In Grecia fu una cura da cavallo: pensioni tagliate, stipendi ridotti, tasse alzate, disoccupazione alle stelle. Una generazione persa. La Francia non è la Grecia, certo: troppo grande, troppo centrale nell’Unione Europea. Ma è proprio per questo che fa paura: se Parigi crolla, crolla l’intera Europa.

Le piazze che ribollono

La Francia è storicamente un paese che scende in piazza. Lo abbiamo visto con i gilet gialli, lo abbiamo visto con le proteste contro la riforma delle pensioni. Oggi, davanti a nuovi tagli e nuove tasse, il rischio è un autunno di fuoco. Sindacati e movimenti hanno già annunciato manifestazioni e scioperi generali.

In Italia si brontola, in Francia si blocca tutto. E un paese paralizzato non è quello che i mercati vogliono vedere.

Italia: da sorvegliata speciale a “buon esempio”

Il paradosso è che, per la prima volta dopo anni, l’Italia non è più l’anello debole. Roma ha un debito più alto, certo, ma negli ultimi anni ha dimostrato di saperlo almeno tenere sotto controllo. Lo spread è sceso, i conti sono stati rientrati, e Bruxelles ci guarda quasi con rispetto.
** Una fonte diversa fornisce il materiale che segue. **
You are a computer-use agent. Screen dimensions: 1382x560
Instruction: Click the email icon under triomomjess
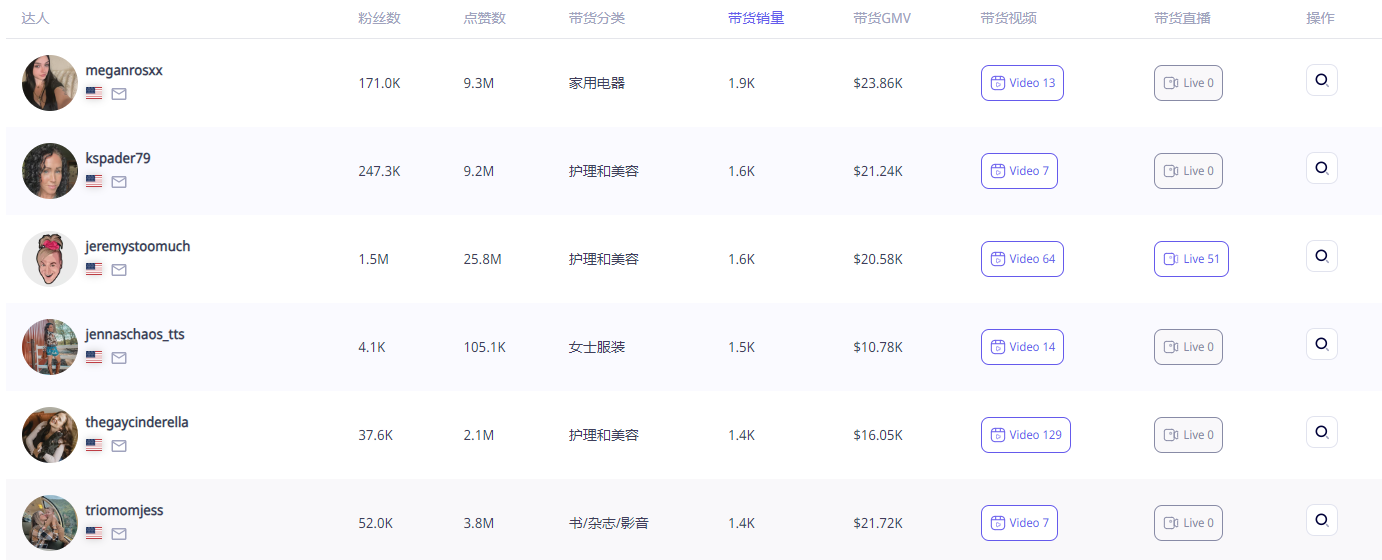click(x=119, y=534)
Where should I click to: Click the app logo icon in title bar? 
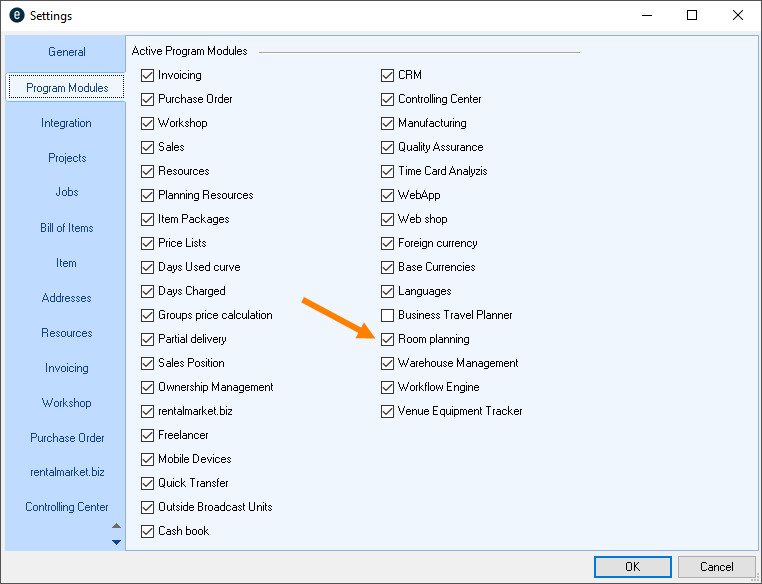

Non è un trionfo: la nostra economia resta in recessione, il ceto medio è in difficoltà, le fabbriche chiudono. Ma rispetto al disastro francese, sembriamo i primi della classe. Un risultato che fa sorridere amaramente.

Il rischio di una spirale negativa

Se la Francia non approva la riforma fiscale, lo scenario è chiaro: i mercati reagiscono, lo spread sale, il rating scende, il costo del debito aumenta. Con più interessi da pagare, aumenta il deficit. E il cerchio vizioso si stringe.
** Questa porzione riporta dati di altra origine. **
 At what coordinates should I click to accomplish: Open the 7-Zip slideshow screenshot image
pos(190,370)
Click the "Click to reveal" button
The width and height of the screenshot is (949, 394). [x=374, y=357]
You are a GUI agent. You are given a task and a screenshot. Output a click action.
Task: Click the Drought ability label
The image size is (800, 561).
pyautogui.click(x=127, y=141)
In questo quadro, il passo verso un governo tecnico o un commissariamento europeo diventa più breve. Non sarà la troika di Atene, ma sarà comunque una perdita di sovranità.

Un’Europa senza guida

La crisi francese è il riflesso di un’Europa che non ha più una strategia. Germania in recessione, Italia in stagnazione, Francia sull’orlo del caos. La locomotiva europea si è fermata, e nessuno sa come riaccenderla.

In questo vuoto, i mercati comandano, e i cittadini pagano il prezzo. La politica discute, litiga, si divide. Ma i numeri, quelli no, non mentono: i nodi stanno venendo al pettine.

Conclusione: il malato d’Europa

Oggi il titolo di “malato d’Europa” spetta alla Francia. Non è un giudizio, è un dato di fatto. E il destino di Parigi non riguarda solo i francesi: riguarda tutti noi. Perché se cade la Francia, cade l’euro.

E allora sì, potremo ricordare con ironia quel francese delle medie. Ma non ci sarà nulla da ridere quando la prossima riunione straordinaria a Bruxelles deciderà il futuro della seconda economia europea.

La Francia non è la Grecia. Ma la linea che separa un grande paese europeo da un commissariamento esterno, quando i conti esplodono e la politica non decide, è più sottile di quanto immaginiamo.